TASK DETAILS.
Every line below between the line holding "You are a GUI agent. The screenshot is 430×932." and the line holding "更新 (82, 290)", inclusive, should be repeated exactly, and all other lines omitted.

+--

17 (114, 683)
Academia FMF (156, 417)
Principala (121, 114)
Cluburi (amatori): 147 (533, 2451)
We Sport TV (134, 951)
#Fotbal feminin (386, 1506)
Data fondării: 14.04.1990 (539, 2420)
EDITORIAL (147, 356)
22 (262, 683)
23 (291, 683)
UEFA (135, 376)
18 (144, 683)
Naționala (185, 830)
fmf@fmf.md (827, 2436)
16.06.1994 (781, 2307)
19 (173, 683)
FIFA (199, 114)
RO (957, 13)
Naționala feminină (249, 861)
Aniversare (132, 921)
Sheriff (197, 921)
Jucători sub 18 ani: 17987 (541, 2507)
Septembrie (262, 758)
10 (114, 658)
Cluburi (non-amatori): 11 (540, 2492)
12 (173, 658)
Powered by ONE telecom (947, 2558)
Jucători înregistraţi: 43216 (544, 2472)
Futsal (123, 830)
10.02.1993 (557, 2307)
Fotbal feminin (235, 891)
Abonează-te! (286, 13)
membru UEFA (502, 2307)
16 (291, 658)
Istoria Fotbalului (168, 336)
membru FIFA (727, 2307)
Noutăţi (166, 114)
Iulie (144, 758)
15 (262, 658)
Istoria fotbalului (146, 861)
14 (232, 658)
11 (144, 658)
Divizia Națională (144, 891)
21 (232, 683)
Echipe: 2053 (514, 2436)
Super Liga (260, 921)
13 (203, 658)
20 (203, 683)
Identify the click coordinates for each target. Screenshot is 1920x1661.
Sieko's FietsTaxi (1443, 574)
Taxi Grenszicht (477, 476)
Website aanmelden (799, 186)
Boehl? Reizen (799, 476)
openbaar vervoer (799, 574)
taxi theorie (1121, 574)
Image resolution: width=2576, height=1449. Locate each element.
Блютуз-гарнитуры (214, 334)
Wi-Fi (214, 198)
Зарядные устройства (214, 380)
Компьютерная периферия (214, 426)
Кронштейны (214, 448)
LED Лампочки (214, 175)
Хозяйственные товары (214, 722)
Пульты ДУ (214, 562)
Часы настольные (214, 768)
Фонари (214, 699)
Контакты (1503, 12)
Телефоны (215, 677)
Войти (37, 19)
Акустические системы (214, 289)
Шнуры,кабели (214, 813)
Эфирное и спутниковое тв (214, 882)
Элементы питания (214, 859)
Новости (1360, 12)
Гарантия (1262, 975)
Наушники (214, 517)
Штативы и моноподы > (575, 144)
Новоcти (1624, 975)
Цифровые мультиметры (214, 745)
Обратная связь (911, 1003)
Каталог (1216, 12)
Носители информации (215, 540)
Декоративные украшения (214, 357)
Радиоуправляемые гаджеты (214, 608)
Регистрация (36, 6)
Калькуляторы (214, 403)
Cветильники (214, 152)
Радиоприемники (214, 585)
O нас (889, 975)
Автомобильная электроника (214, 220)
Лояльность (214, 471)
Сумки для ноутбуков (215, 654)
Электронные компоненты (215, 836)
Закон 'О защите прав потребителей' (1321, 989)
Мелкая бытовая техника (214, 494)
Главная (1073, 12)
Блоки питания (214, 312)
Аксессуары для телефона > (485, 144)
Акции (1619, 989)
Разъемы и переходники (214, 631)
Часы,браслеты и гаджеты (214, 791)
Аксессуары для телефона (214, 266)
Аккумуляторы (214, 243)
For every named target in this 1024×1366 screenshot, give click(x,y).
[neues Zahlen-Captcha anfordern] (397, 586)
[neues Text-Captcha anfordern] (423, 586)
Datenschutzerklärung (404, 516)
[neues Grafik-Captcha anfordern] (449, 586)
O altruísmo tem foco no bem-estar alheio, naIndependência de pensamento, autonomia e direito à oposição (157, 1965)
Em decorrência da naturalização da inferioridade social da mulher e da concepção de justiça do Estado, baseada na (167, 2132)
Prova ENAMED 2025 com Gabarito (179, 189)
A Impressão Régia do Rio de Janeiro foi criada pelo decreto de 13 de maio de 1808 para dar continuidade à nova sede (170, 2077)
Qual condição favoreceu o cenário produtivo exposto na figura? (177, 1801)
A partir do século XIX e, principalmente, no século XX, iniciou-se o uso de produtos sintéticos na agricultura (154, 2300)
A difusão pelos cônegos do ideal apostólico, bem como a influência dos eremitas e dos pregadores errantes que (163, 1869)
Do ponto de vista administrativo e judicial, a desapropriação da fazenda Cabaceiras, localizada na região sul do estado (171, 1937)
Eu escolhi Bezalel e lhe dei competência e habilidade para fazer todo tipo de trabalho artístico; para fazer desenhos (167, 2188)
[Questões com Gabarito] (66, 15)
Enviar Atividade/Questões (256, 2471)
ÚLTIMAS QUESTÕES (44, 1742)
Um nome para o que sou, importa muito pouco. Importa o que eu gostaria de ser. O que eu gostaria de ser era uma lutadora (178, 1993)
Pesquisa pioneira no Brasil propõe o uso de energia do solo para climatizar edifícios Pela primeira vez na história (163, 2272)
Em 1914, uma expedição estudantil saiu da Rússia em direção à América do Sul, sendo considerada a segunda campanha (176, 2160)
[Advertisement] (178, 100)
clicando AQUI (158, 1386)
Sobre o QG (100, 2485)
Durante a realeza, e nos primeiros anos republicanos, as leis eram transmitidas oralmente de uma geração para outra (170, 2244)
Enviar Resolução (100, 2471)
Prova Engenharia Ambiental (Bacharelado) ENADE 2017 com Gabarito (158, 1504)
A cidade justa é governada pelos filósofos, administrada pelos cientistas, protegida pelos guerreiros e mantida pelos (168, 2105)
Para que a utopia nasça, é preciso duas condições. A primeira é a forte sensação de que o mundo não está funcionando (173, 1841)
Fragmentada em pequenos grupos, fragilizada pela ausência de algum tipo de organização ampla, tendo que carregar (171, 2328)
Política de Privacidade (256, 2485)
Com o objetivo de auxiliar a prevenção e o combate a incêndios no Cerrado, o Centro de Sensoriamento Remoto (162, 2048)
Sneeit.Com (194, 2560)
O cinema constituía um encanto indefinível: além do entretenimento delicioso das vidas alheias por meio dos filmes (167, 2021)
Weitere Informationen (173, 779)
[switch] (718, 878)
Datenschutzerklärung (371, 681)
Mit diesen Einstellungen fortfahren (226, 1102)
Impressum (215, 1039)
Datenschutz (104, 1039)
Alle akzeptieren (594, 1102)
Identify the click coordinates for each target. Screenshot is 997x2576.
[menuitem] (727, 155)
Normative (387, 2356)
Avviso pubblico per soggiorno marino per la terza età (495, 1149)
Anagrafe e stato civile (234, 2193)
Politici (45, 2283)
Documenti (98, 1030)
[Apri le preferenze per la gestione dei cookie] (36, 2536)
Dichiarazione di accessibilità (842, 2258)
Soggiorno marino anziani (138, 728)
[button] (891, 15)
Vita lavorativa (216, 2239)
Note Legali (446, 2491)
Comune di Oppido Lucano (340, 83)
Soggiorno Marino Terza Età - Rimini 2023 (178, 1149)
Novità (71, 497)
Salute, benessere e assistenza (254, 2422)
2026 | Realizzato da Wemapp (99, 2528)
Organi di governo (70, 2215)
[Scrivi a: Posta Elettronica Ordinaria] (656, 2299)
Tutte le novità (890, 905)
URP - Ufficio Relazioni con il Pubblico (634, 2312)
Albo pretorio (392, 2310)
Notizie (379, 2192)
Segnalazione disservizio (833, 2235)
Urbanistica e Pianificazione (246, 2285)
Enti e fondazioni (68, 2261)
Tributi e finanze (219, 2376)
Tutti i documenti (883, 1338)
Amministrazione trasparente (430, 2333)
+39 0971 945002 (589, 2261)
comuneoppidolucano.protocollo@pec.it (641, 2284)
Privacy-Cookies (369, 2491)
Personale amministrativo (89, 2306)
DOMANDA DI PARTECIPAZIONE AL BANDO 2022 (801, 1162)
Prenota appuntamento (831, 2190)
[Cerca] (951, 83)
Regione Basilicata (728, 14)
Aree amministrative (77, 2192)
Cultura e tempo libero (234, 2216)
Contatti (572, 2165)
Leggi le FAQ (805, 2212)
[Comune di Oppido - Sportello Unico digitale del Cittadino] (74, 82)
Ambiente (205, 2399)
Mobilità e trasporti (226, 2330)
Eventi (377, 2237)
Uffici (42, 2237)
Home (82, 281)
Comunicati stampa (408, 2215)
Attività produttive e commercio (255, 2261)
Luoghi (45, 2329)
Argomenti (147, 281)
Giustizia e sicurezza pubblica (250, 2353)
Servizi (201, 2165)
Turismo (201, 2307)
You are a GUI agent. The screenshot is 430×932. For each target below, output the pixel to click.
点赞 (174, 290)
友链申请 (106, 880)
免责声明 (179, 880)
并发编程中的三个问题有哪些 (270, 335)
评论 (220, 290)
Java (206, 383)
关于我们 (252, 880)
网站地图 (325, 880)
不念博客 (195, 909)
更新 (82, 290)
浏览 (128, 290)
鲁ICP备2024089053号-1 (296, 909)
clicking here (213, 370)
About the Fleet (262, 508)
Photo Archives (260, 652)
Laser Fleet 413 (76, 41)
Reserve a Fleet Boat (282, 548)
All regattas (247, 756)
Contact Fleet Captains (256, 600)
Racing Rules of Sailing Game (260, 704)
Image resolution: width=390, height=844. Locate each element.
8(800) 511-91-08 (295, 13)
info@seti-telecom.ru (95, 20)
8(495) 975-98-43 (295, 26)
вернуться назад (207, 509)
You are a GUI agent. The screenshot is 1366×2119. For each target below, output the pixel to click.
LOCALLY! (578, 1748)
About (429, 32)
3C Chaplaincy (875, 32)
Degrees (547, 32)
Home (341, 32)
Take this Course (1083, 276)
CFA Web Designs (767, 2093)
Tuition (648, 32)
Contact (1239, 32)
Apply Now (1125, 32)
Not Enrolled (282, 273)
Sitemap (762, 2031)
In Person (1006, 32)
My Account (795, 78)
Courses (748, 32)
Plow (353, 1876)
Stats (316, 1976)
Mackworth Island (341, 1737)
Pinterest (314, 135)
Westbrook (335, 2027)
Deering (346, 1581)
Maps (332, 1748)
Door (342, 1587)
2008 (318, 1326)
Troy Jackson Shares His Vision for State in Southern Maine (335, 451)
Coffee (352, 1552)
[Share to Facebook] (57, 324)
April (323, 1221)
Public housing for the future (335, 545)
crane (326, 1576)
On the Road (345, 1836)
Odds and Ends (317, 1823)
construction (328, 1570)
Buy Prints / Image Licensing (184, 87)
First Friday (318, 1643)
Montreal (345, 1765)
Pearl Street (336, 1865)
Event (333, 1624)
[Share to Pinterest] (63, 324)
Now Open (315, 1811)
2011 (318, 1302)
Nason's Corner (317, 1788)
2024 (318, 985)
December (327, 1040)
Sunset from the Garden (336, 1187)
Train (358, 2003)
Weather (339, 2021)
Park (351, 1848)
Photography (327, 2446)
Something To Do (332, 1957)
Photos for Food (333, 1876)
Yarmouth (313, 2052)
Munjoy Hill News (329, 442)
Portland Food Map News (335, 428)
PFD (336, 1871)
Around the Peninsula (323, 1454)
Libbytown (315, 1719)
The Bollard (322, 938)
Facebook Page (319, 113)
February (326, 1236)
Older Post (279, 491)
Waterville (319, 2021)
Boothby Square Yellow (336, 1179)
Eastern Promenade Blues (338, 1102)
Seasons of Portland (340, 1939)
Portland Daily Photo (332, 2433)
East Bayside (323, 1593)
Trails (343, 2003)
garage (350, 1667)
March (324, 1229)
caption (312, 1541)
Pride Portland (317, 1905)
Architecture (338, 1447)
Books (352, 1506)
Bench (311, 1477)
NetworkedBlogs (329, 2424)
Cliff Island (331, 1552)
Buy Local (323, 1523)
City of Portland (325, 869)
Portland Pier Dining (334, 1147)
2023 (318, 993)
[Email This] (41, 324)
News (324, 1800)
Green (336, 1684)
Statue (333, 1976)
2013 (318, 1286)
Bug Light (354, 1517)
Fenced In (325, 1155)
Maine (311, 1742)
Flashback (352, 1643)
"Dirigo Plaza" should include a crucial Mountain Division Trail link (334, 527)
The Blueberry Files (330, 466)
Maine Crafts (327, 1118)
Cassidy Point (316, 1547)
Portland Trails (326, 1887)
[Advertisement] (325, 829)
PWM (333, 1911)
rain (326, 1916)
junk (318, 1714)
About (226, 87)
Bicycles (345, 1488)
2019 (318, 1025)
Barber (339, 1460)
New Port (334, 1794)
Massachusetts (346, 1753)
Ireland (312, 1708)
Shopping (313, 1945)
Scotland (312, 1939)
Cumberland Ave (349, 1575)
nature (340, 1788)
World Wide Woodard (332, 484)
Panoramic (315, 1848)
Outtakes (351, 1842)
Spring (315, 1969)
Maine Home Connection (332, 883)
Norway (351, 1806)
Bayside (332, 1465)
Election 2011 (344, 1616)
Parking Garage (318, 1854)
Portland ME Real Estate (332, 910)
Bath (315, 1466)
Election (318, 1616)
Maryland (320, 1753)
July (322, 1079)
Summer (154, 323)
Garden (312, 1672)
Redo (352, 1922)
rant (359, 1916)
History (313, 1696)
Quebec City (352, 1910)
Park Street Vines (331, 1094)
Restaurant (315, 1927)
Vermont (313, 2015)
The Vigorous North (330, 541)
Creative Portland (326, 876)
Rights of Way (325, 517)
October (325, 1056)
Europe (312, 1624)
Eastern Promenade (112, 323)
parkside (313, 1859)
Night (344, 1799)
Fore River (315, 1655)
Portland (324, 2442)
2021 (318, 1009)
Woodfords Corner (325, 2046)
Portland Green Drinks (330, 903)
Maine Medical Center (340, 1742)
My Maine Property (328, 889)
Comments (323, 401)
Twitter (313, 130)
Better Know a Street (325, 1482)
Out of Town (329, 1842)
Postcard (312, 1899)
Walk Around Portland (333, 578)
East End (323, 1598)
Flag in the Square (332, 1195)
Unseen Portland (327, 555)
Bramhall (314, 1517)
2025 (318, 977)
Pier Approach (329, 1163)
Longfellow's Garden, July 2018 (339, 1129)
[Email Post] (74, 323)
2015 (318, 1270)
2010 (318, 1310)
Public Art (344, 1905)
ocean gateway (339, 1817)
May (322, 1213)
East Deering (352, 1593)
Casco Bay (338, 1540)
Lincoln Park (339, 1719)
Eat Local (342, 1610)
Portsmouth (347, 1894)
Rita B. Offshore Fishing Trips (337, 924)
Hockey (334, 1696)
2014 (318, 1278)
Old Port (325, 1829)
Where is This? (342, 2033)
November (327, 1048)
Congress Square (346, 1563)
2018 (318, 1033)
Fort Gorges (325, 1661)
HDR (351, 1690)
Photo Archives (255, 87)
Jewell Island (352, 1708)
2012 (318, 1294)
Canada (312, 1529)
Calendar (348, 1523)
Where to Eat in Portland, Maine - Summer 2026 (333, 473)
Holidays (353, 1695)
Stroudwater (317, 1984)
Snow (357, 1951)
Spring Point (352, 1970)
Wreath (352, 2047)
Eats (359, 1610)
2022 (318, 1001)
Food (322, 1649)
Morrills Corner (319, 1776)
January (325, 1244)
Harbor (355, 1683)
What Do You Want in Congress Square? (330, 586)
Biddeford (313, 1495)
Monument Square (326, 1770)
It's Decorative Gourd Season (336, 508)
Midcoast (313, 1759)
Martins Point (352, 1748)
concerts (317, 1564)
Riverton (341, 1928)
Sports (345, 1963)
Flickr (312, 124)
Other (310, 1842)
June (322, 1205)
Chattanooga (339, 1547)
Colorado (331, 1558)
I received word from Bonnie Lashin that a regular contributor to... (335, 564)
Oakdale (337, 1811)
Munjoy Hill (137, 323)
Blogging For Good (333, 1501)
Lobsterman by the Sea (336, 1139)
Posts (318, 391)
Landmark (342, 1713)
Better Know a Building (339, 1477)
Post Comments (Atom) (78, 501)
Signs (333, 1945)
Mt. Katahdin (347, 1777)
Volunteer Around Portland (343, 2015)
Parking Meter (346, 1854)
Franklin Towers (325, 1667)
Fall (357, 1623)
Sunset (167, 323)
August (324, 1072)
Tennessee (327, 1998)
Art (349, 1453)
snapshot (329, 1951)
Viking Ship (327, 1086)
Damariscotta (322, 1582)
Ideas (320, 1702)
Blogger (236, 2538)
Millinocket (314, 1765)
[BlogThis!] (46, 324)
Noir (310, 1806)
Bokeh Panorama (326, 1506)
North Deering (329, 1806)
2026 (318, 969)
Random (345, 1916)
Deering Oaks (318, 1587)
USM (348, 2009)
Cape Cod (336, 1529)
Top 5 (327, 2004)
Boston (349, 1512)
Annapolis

+--

FINISHED EXERCISE.
You are a GUI agent. The screenshot is 430×932. For each target below, output the pixel to click.
点赞 (174, 290)
友链申请 (106, 880)
免责声明 (179, 880)
并发编程中的三个问题有哪些 (270, 335)
评论 (220, 290)
Java (206, 383)
关于我们 (252, 880)
网站地图 (325, 880)
不念博客 (195, 909)
更新 (82, 290)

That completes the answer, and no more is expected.